Stored entries:
BEGIN

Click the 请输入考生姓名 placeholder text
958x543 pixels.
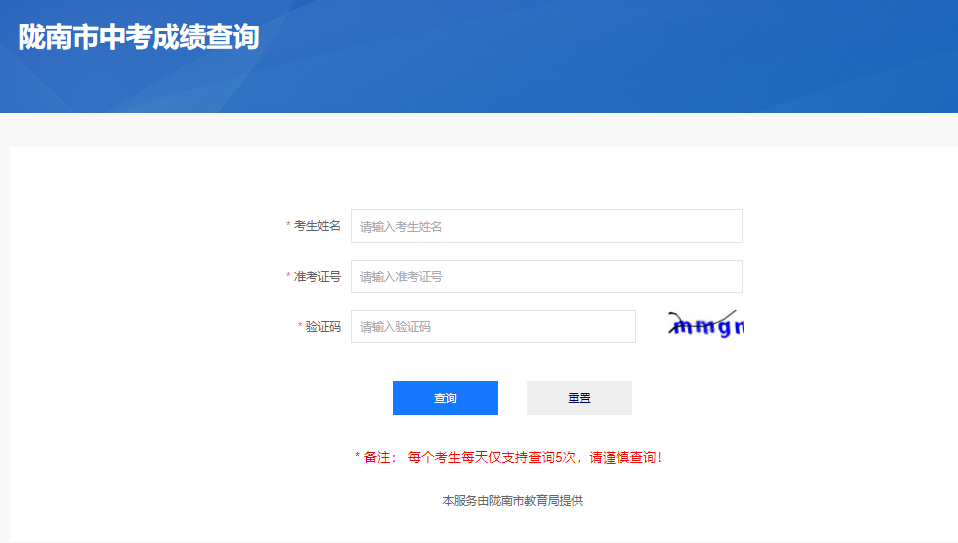[401, 227]
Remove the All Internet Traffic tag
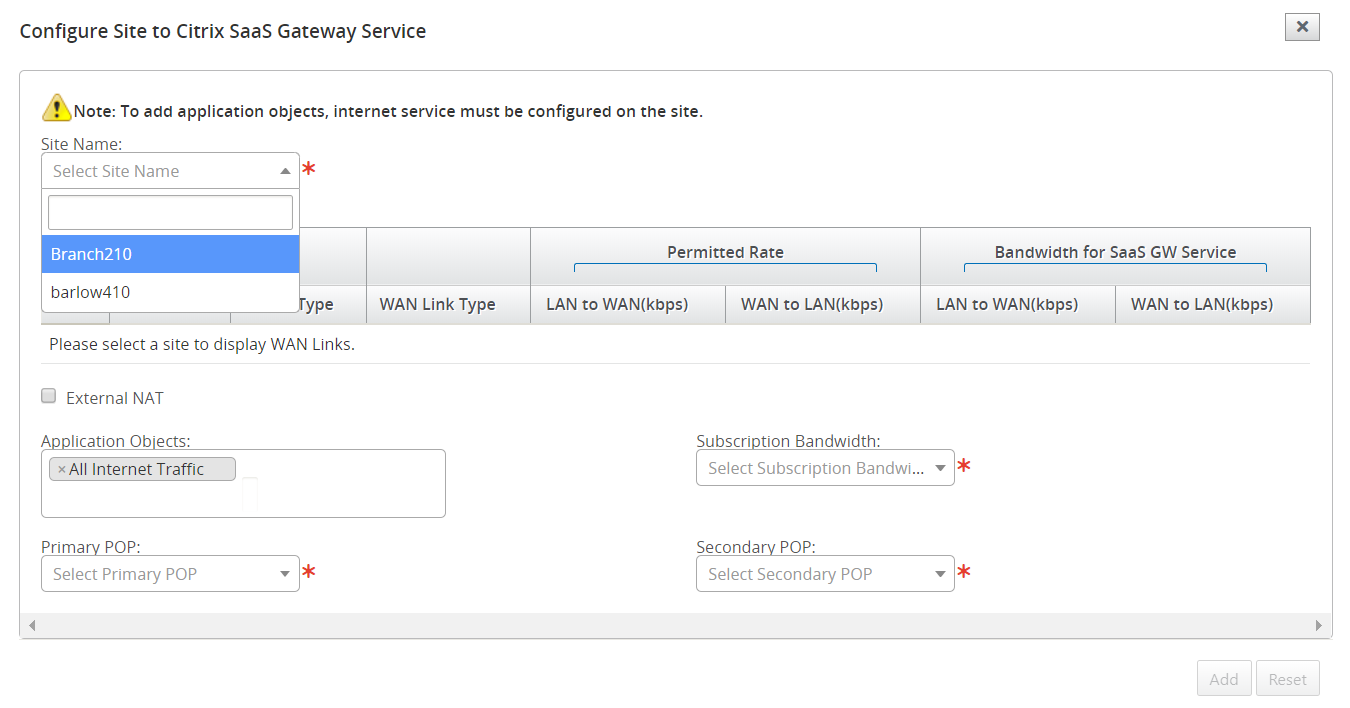 pos(61,469)
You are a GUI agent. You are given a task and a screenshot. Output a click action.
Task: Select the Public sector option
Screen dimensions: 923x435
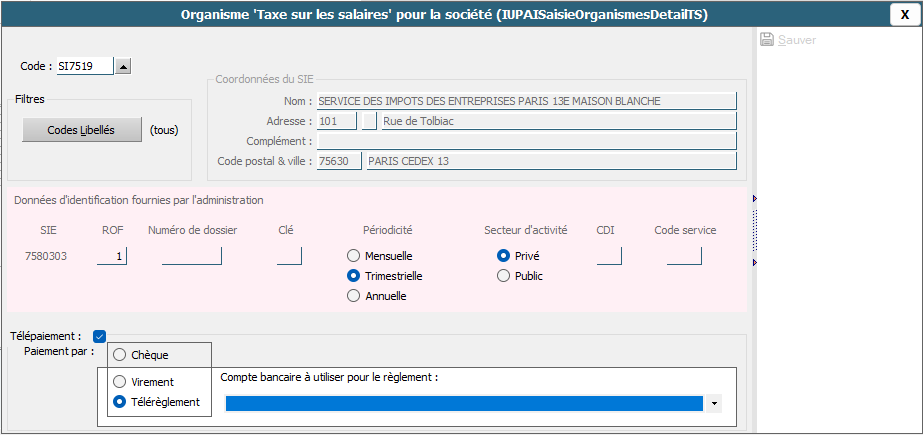(x=503, y=276)
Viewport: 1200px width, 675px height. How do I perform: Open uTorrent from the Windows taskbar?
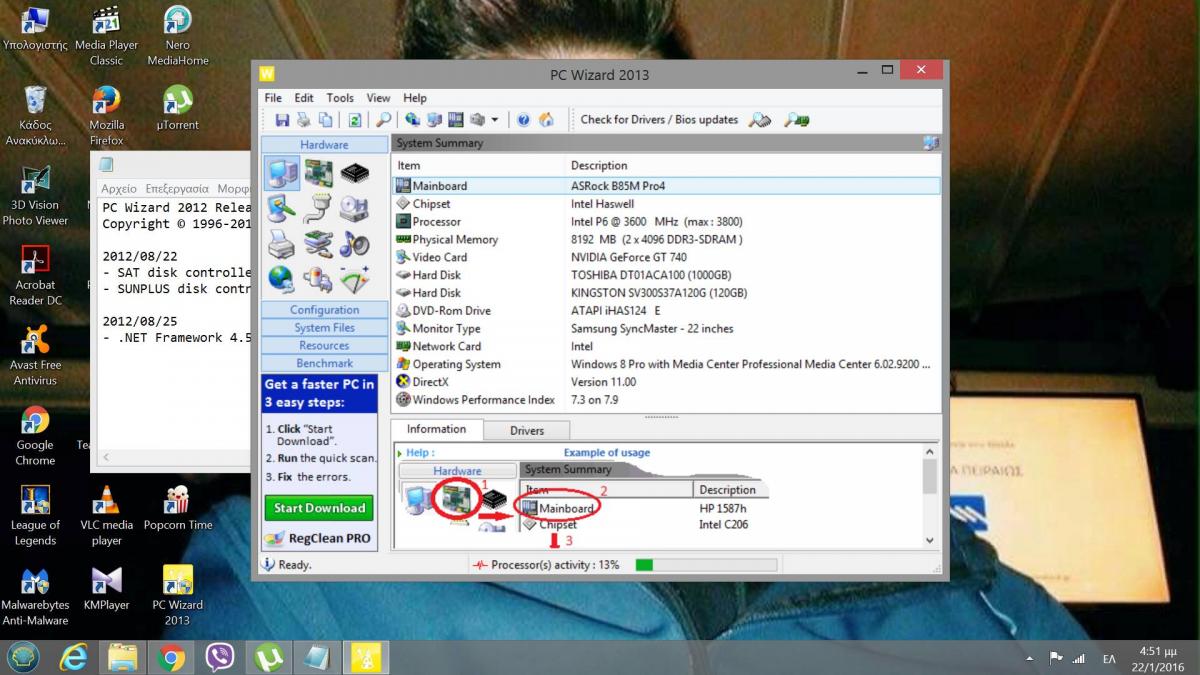click(x=267, y=657)
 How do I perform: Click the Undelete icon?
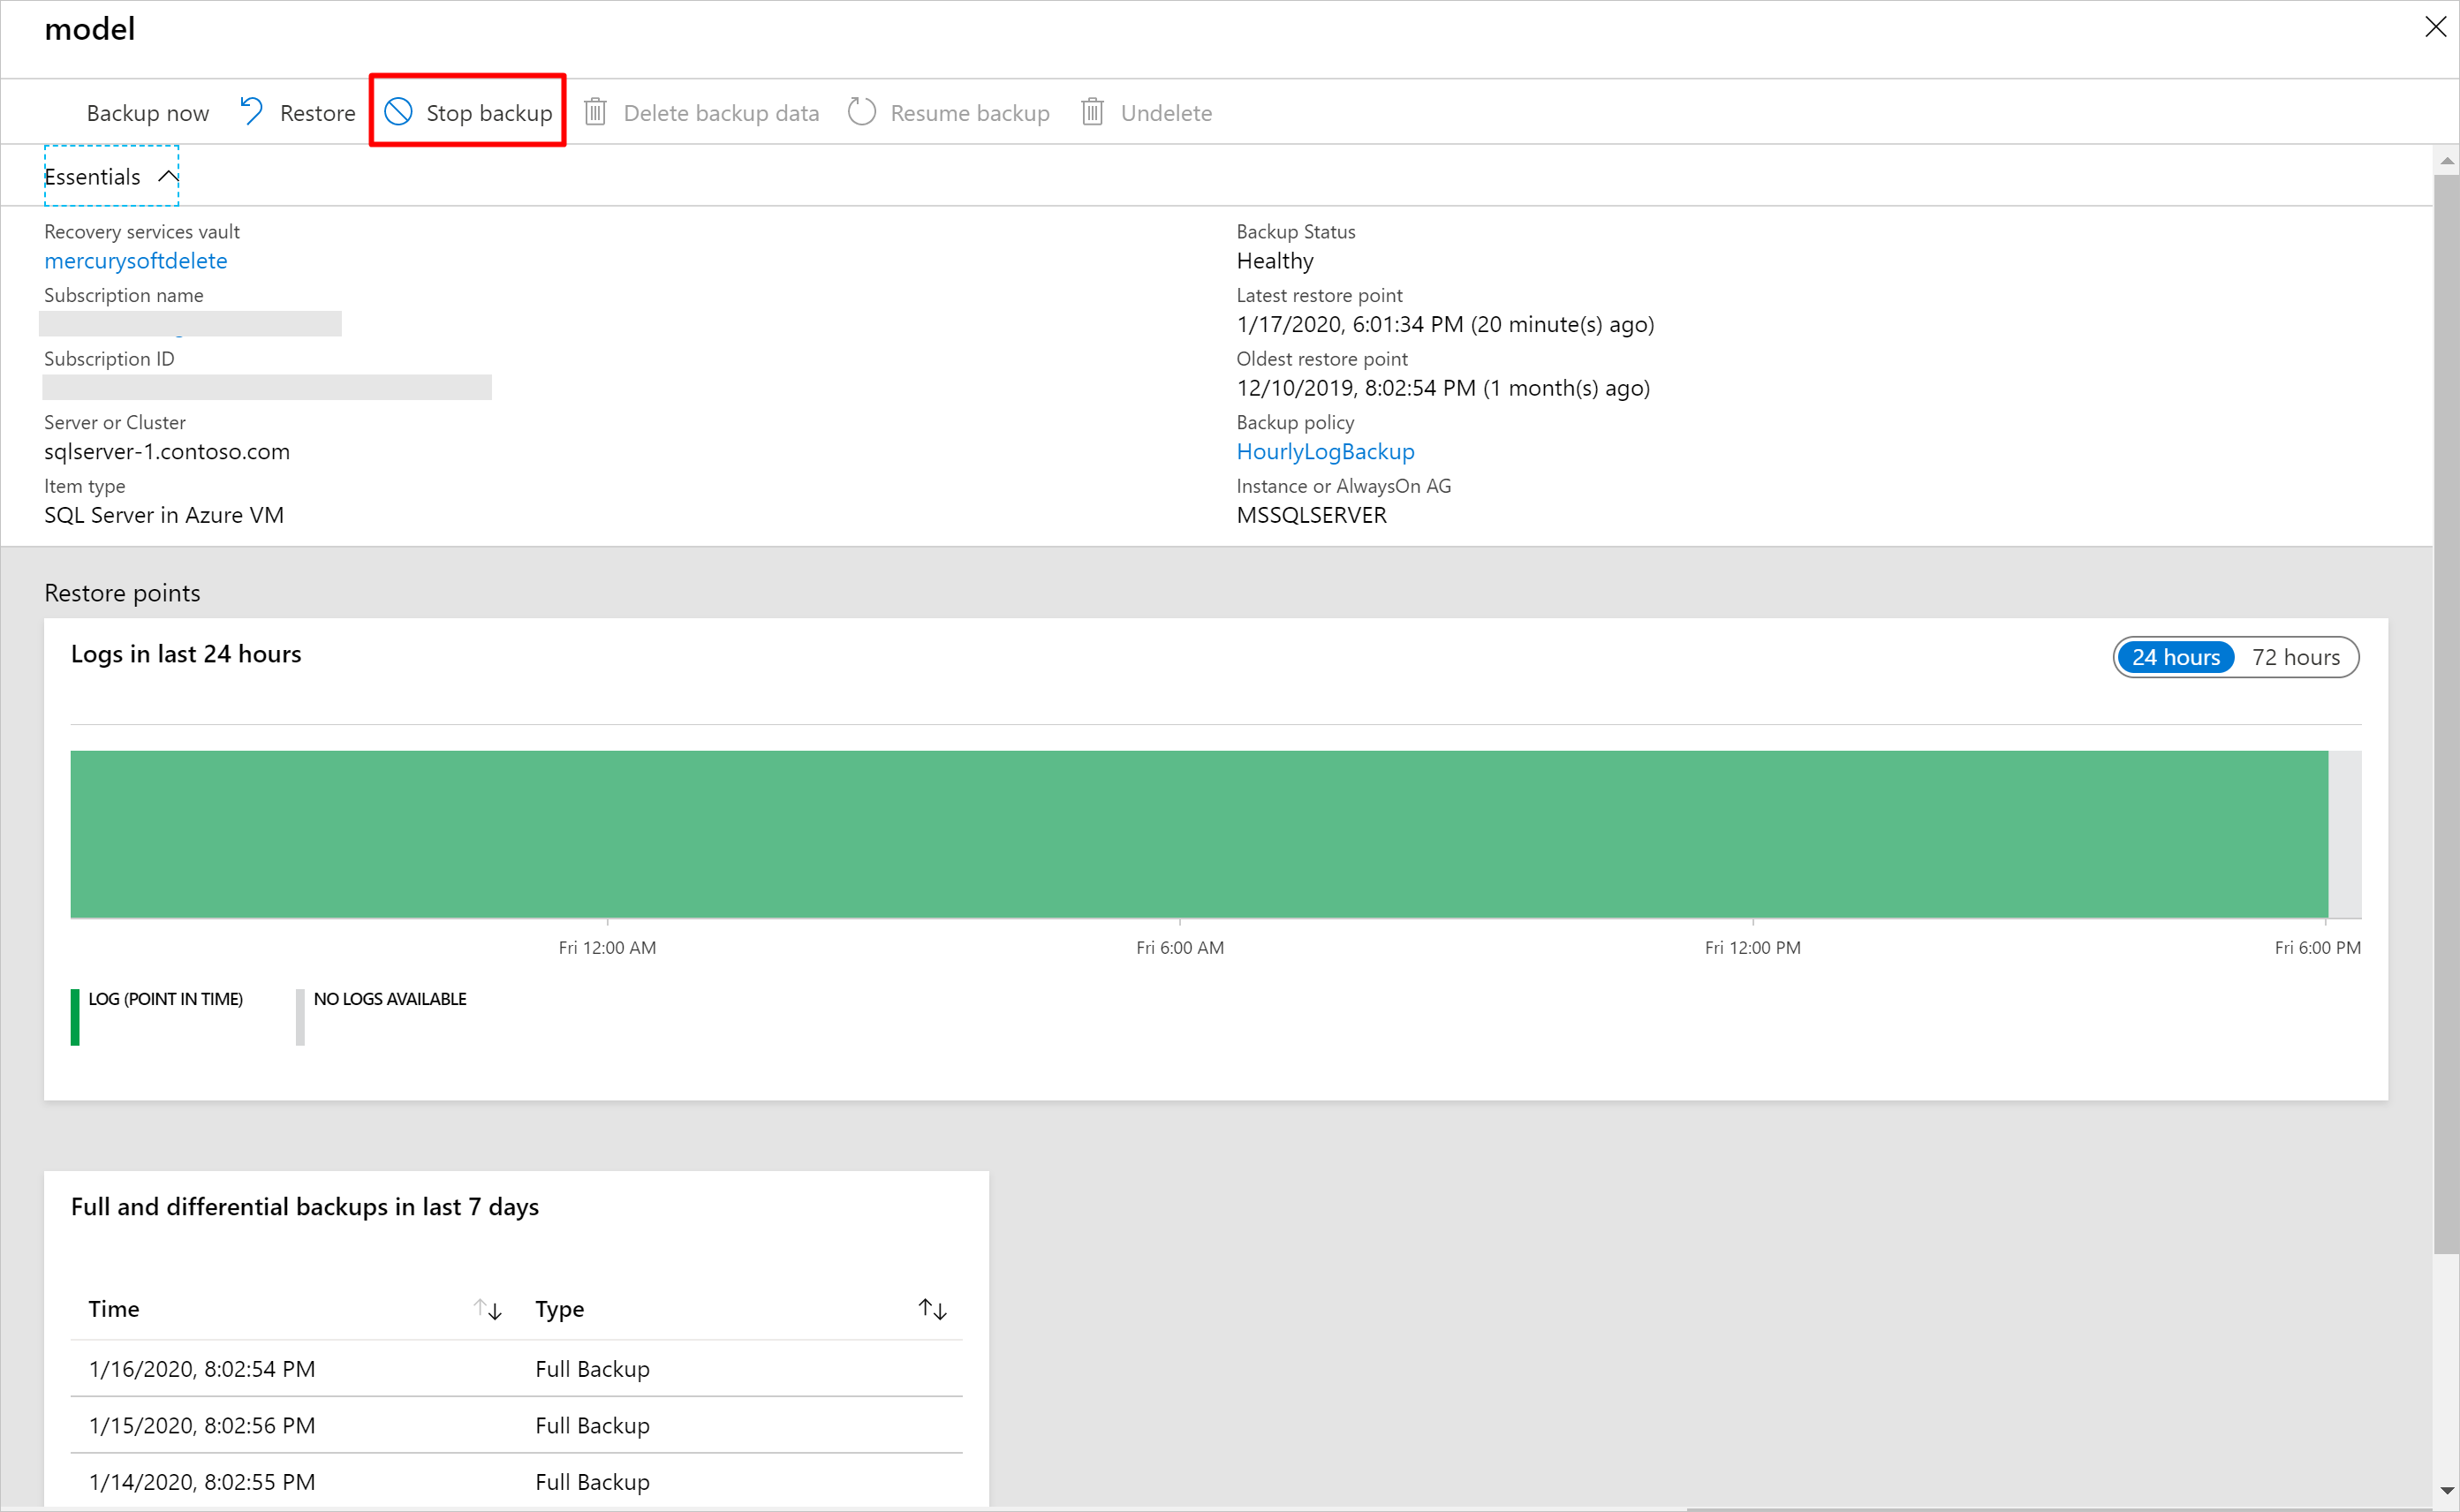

END

* **Exercise aim**: Exclude the pictures, then write out every record exactly as it stands.

* **Task output**:
Click the 请输入考生姓名 placeholder text
958x543 pixels.
[401, 227]
Remove the All Internet Traffic tag
 pos(61,469)
You are a GUI agent. You are given a task and a screenshot. Output a click action.
Task: Select the Public sector option
Screen dimensions: 923x435
(x=503, y=276)
Viewport: 1200px width, 675px height. How do I perform: Open uTorrent from the Windows taskbar?
click(x=267, y=657)
 How do I perform: Click the Undelete icon?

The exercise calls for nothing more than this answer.